#### Page excerpt
________

Telia Lithuania adds to Huawei's European pain

The pending change in the US administration does not appear to have halted the European trend towards excluding Huawei equipment from future 5G networks, as highlighted by developments in countries from Lithuania to the UK.

In a widely covered announcement yesterday, the UK government set out a roadmap for the elimination of Huawei kit from mobile networks, forbidding the installation of Huawei products starting in September next year.

News that Telia Lithuania is also planning to phase out equipment from Huawei starting next year seems to have slipped below the radar. The operator, which operates under the Omnitel brand in Lithuania, said in early November that it plans to upgrade around 2,000 sites over the next three years, and has picked Ericsson as its future partner for radio access network (RAN) technology.

In fact, it appears that the entire network of Telia Lithuania will need an overhaul. Strand Consult has previously estimated that the operator is currently 100% reliant on Huawei for its 4G RAN.

________

#### The tasks
1: Print the section of the article on Huawei in Europe that begins at the words "In a widely" and ends after the words "its 4G RAN.".
2: Summarize the article on Huawei in Europe in two sentences.

(Data listing)

________

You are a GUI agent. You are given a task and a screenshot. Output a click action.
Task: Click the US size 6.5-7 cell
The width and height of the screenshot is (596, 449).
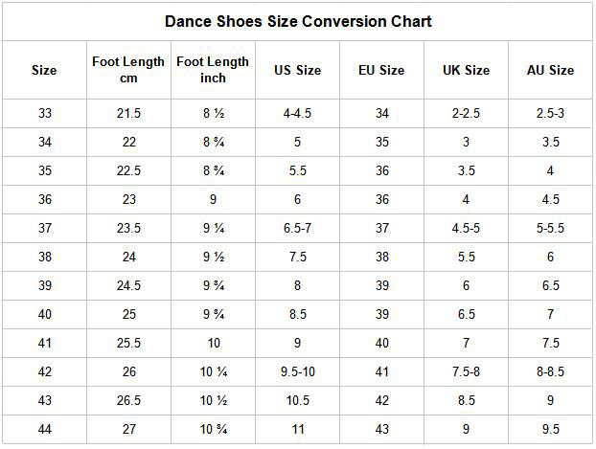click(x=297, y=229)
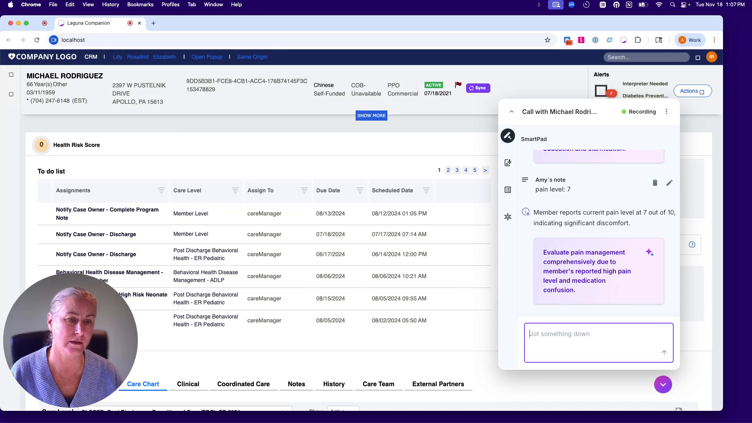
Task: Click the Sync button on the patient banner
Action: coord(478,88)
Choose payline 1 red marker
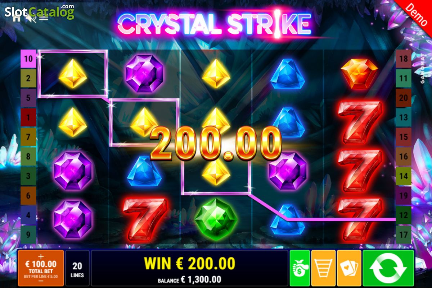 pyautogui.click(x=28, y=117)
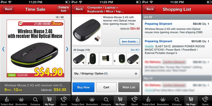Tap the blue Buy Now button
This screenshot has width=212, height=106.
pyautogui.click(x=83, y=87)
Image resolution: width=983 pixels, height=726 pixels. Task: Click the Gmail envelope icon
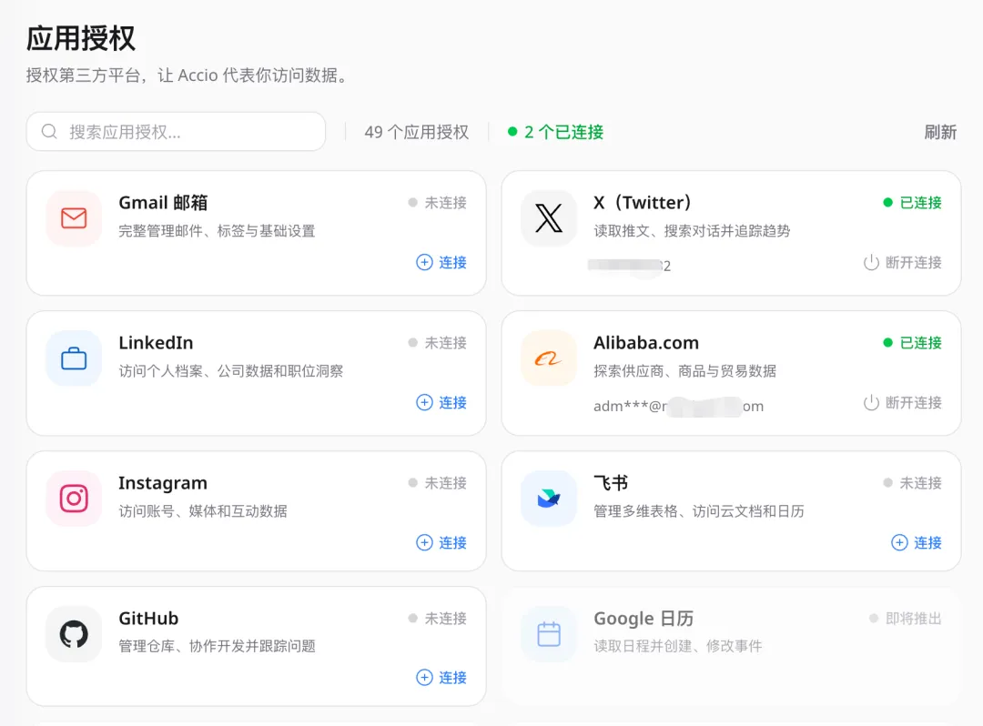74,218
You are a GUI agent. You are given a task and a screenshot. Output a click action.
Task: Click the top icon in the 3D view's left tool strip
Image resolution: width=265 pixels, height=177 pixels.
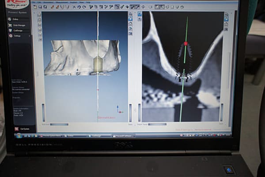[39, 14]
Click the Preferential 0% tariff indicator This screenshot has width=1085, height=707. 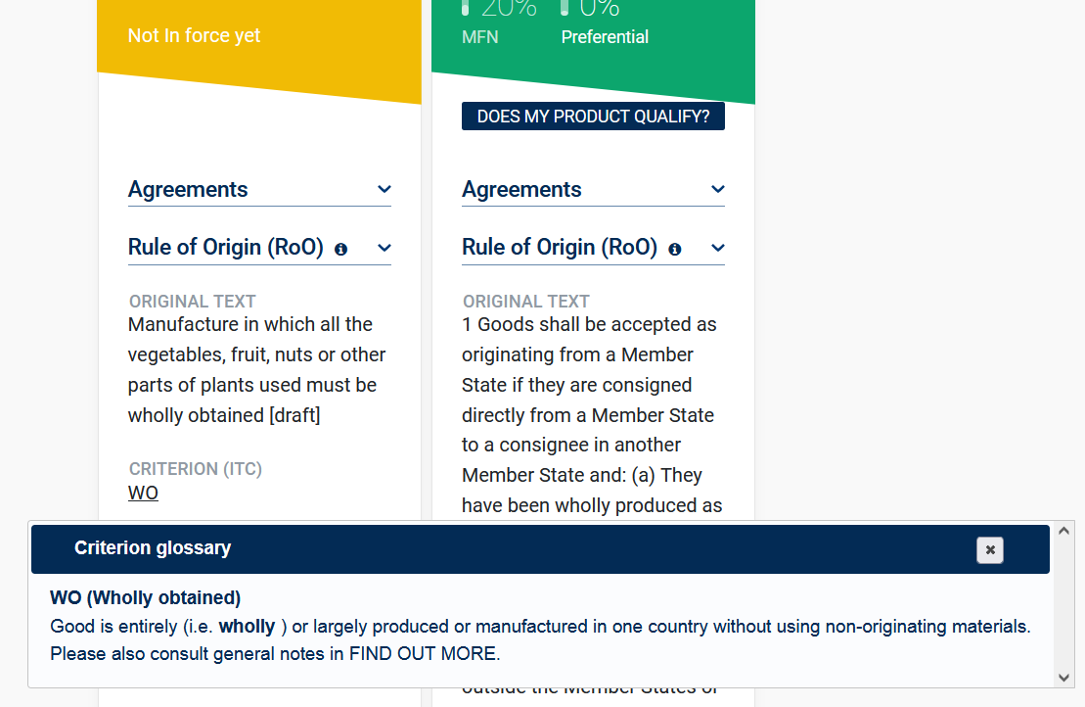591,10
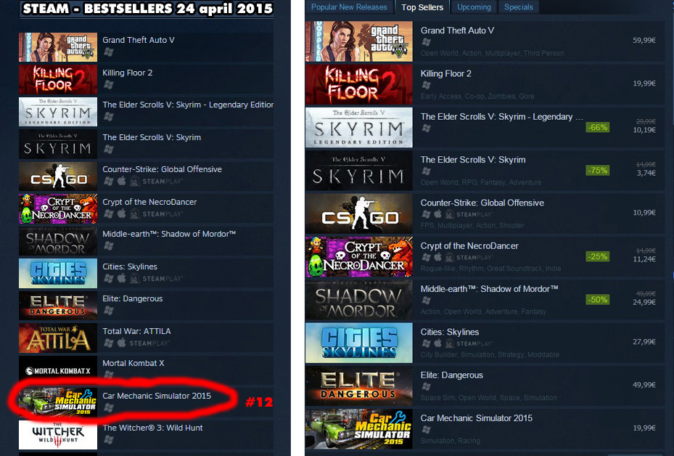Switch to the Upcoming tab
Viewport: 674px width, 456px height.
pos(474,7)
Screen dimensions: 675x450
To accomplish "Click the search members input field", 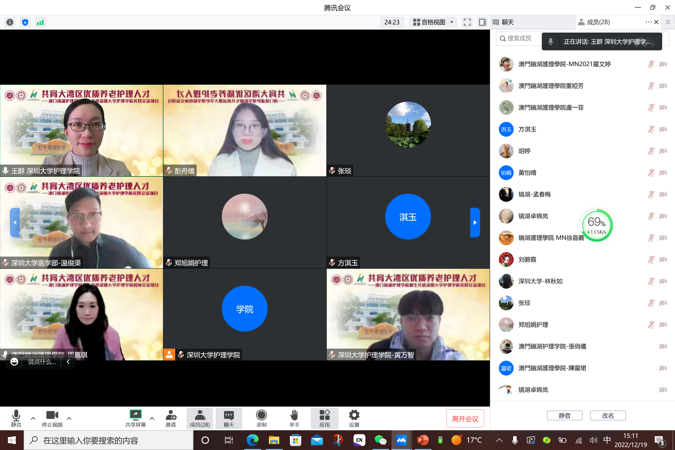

________

#### Responses
1:
In a widely covered announcement yesterday, the UK government set out a roadmap for the elimination of Huawei kit from mobile networks, forbidding the installation of Huawei products starting in September next year.

News that Telia Lithuania is also planning to phase out equipment from Huawei starting next year seems to have slipped below the radar. The operator, which operates under the Omnitel brand in Lithuania, said in early November that it plans to upgrade around 2,000 sites over the next three years, and has picked Ericsson as its future partner for radio access network (RAN) technology.

In fact, it appears that the entire network of Telia Lithuania will need an overhaul. Strand Consult has previously estimated that the operator is currently 100% reliant on Huawei for its 4G RAN.

2: The pending change in the US administration does not appear to have halted the European trend toward excluding Huawei equipment from future 5G networks, and the UK government has set out a roadmap forbidding the installation of Huawei products starting in September next year. Telia Lithuania, which operates under the Omnitel brand, also plans to phase out Huawei equipment starting next year by upgrading around 2,000 sites over three years, with Ericsson as its future RAN partner.